**SUPPLIED MATERIAL**

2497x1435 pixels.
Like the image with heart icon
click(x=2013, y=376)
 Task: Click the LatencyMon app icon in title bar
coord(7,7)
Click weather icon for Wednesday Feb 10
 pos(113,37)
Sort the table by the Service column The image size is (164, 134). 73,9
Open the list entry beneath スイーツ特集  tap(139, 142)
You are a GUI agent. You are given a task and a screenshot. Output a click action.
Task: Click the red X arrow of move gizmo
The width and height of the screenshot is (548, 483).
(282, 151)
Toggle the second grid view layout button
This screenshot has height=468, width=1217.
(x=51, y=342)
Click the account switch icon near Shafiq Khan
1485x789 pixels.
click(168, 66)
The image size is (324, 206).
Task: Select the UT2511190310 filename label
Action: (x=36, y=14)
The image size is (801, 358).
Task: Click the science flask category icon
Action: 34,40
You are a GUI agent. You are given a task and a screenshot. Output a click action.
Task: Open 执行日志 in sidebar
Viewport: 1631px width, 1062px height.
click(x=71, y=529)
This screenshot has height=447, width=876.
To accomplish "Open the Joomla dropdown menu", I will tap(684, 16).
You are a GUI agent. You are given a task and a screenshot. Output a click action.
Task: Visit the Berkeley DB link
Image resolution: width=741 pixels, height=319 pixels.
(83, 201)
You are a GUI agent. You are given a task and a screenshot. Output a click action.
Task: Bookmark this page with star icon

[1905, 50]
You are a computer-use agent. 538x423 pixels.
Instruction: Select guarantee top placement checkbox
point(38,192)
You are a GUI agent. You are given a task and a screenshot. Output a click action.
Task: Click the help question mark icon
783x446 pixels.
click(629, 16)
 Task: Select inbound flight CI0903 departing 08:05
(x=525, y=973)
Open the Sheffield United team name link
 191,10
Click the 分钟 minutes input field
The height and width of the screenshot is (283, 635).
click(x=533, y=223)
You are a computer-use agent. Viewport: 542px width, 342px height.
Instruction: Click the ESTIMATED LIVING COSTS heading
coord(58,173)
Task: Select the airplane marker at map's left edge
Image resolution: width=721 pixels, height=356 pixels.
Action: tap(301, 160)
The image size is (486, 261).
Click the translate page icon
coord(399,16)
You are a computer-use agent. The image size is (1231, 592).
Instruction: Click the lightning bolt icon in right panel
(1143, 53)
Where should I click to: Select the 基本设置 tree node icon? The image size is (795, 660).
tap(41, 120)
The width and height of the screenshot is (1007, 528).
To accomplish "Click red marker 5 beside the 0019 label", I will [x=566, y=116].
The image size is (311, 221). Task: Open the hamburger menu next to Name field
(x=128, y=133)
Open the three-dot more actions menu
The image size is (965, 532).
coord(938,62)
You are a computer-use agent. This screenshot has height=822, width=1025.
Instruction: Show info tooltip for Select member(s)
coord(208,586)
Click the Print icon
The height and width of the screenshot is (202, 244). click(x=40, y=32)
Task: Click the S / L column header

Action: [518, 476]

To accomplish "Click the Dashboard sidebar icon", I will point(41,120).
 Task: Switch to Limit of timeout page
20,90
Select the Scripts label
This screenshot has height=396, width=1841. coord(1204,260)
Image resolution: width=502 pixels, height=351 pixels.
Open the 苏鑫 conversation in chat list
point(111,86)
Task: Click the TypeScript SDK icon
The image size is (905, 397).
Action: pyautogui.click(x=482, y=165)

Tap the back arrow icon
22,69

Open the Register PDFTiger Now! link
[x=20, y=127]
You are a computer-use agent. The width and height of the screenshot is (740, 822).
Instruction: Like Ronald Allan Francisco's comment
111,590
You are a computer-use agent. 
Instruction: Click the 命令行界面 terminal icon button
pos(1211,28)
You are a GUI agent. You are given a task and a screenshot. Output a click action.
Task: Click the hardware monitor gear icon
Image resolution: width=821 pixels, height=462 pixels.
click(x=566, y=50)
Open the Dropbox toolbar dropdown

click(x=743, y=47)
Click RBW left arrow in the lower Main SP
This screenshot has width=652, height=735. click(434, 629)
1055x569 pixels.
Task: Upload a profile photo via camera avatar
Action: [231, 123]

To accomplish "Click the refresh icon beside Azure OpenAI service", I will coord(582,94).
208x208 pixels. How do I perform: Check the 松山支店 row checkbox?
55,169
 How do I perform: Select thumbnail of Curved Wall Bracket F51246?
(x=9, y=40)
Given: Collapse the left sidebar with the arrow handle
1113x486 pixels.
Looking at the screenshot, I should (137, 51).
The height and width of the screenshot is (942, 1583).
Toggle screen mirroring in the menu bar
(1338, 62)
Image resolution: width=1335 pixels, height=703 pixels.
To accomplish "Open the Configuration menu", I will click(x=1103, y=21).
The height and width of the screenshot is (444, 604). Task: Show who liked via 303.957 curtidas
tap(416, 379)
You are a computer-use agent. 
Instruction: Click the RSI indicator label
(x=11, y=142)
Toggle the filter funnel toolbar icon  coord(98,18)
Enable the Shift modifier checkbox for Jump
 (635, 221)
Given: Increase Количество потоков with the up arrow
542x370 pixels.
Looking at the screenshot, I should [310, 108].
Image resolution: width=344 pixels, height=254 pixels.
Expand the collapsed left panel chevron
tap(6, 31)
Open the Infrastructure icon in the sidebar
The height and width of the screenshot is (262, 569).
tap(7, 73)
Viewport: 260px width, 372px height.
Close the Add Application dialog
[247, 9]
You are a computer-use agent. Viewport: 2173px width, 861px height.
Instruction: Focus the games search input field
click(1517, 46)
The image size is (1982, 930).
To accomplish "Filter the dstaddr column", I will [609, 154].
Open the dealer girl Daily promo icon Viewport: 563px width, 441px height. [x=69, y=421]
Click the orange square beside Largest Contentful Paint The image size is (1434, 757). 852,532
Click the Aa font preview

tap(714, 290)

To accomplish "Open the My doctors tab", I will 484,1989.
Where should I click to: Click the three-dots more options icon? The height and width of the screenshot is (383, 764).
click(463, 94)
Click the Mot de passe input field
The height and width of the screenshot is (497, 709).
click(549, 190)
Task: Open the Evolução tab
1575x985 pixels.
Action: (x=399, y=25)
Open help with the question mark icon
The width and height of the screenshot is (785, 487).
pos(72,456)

**TASK DESCRIPTION**
Copy the items word for word, starting at the line that contains "Open the Dropbox toolbar dropdown" and stopping after the line that contains "will [609, 154].".

**TASK RESULT**
Open the Dropbox toolbar dropdown

click(x=743, y=47)
Click RBW left arrow in the lower Main SP
This screenshot has width=652, height=735. click(434, 629)
1055x569 pixels.
Task: Upload a profile photo via camera avatar
Action: [231, 123]

To accomplish "Click the refresh icon beside Azure OpenAI service", I will coord(582,94).
208x208 pixels. How do I perform: Check the 松山支店 row checkbox?
55,169
 How do I perform: Select thumbnail of Curved Wall Bracket F51246?
(x=9, y=40)
Given: Collapse the left sidebar with the arrow handle
1113x486 pixels.
Looking at the screenshot, I should (137, 51).
The height and width of the screenshot is (942, 1583).
Toggle screen mirroring in the menu bar
(1338, 62)
Image resolution: width=1335 pixels, height=703 pixels.
To accomplish "Open the Configuration menu", I will click(x=1103, y=21).
The height and width of the screenshot is (444, 604). Task: Show who liked via 303.957 curtidas
tap(416, 379)
You are a computer-use agent. 
Instruction: Click the RSI indicator label
(x=11, y=142)
Toggle the filter funnel toolbar icon  coord(98,18)
Enable the Shift modifier checkbox for Jump
 (635, 221)
Given: Increase Количество потоков with the up arrow
542x370 pixels.
Looking at the screenshot, I should [310, 108].
Image resolution: width=344 pixels, height=254 pixels.
Expand the collapsed left panel chevron
tap(6, 31)
Open the Infrastructure icon in the sidebar
The height and width of the screenshot is (262, 569).
tap(7, 73)
Viewport: 260px width, 372px height.
Close the Add Application dialog
[247, 9]
You are a computer-use agent. Viewport: 2173px width, 861px height.
Instruction: Focus the games search input field
click(1517, 46)
The image size is (1982, 930).
To accomplish "Filter the dstaddr column", I will [609, 154].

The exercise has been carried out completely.